It may take a few weeks before test results are available. You meet with your genetic counselor to learn your test results, discuss their implications and go over your options.
Your test results may be positive, negative or uncertain.
Positive test result
A positive test result means that you have a mutation in one of the breast cancer genes, BRCA1 or BRCA2, and therefore a much higher risk of developing breast cancer or ovarian cancer compared with someone who doesn't have the mutation. But a positive result doesn't mean you're certain to develop cancer.
Follow-up care after a positive test result might include taking specific measures to modify the type and frequency of screening for cancer and to consider procedures and medications designed to reduce your cancer risk. What you choose to do depends on many factors — including your age, medical history, prior treatments, past surgeries and personal preferences.
Negative or uncertain test result
A negative test result means that no BRCA gene mutation was found. However, assessing your cancer risk is still difficult. The test result is considered a "true negative" only if it finds that you don't carry a specific BRCA mutation that's already been identified in a relative.
A negative test result doesn't mean you definitely won't get breast cancer. You still have the same cancer risk as that of the general population.
An ambiguous result, also known as a variant of uncertain significance, occurs when the analysis finds a genetic variant that may or may not be associated with an increased risk of cancer. It is helpful to meet with your genetic counselor to understand how to interpret this finding and decide on appropriate follow-up.
New models are being developed to help determine risk of cancer with ambiguous results. Most variants of uncertain significance are eventually reclassified into either a positive or negative result. To be informed when this happens, stay in touch with the doctor or genetic counselor who ordered your genetic test.

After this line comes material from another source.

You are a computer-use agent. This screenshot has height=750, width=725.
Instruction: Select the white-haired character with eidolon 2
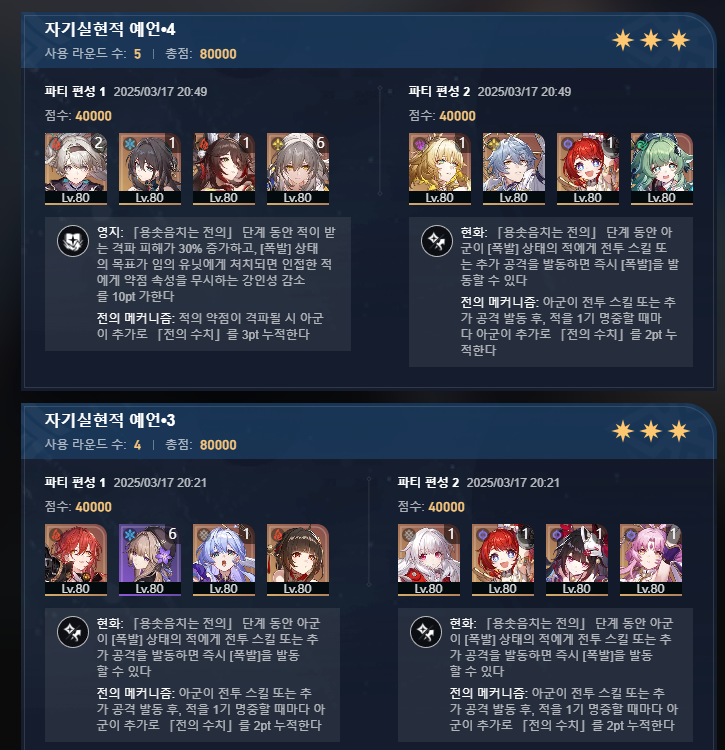point(76,169)
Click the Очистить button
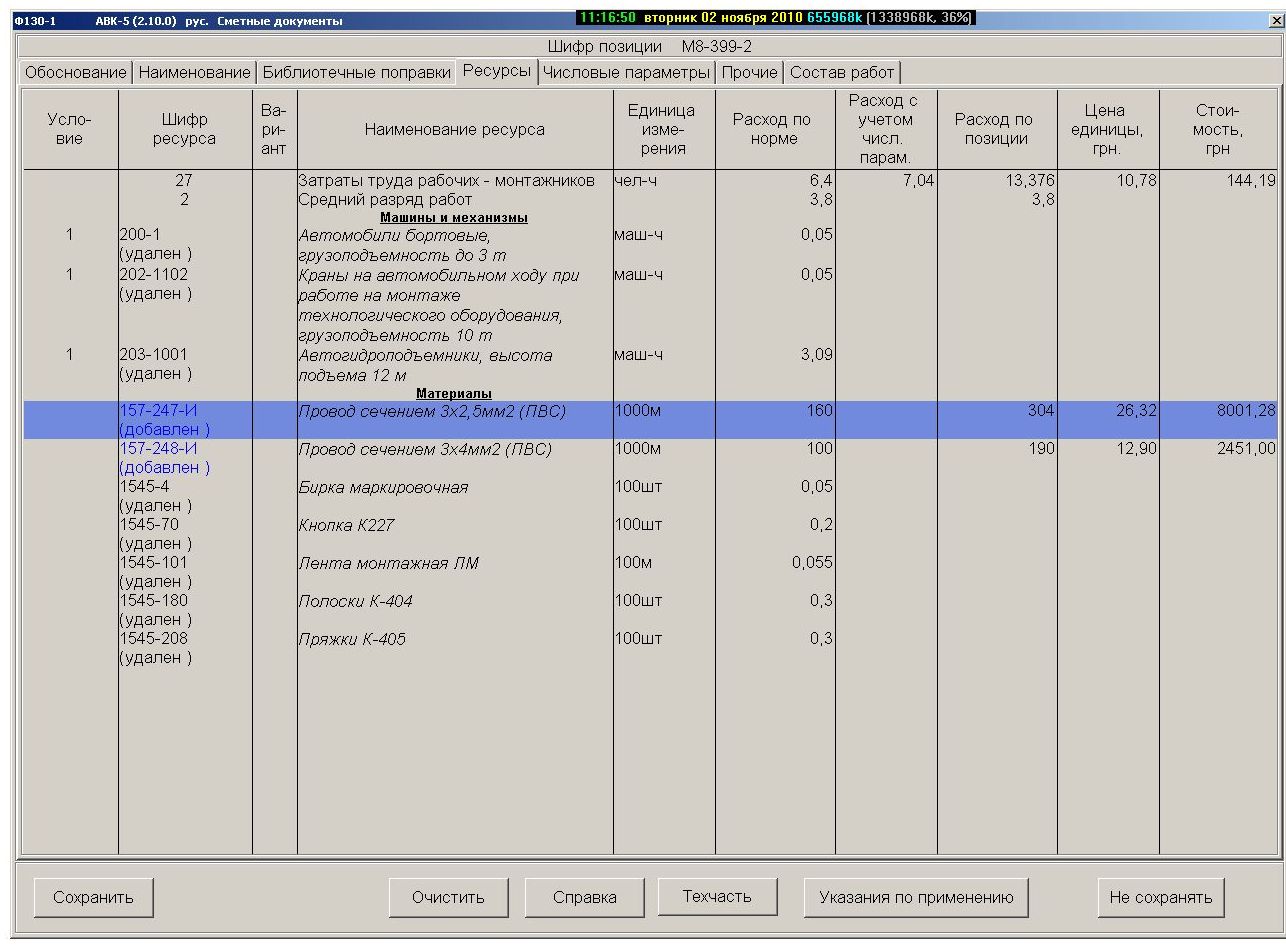This screenshot has width=1286, height=947. coord(448,897)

Although the BRCA gene test can detect the majority of mutations in the BRCA1 and BRCA2 genes, you could have a gene mutation that the test wasn't able to detect. Or you may be at high risk of hereditary cancer if your family carries a high-risk gene mutation that researchers haven't yet identified. Finally, your family may have another hereditary cancer gene mutation that can be detected with other genetic tests.
Researchers are continuing to study gene mutations that increase the risk of cancer and developing new gene tests. If your gene test was done more than five years ago, your doctor might recommend testing again with newer tests. If your family health history changes, such as if additional family members develop cancer, your doctor might also recommend additional gene testing.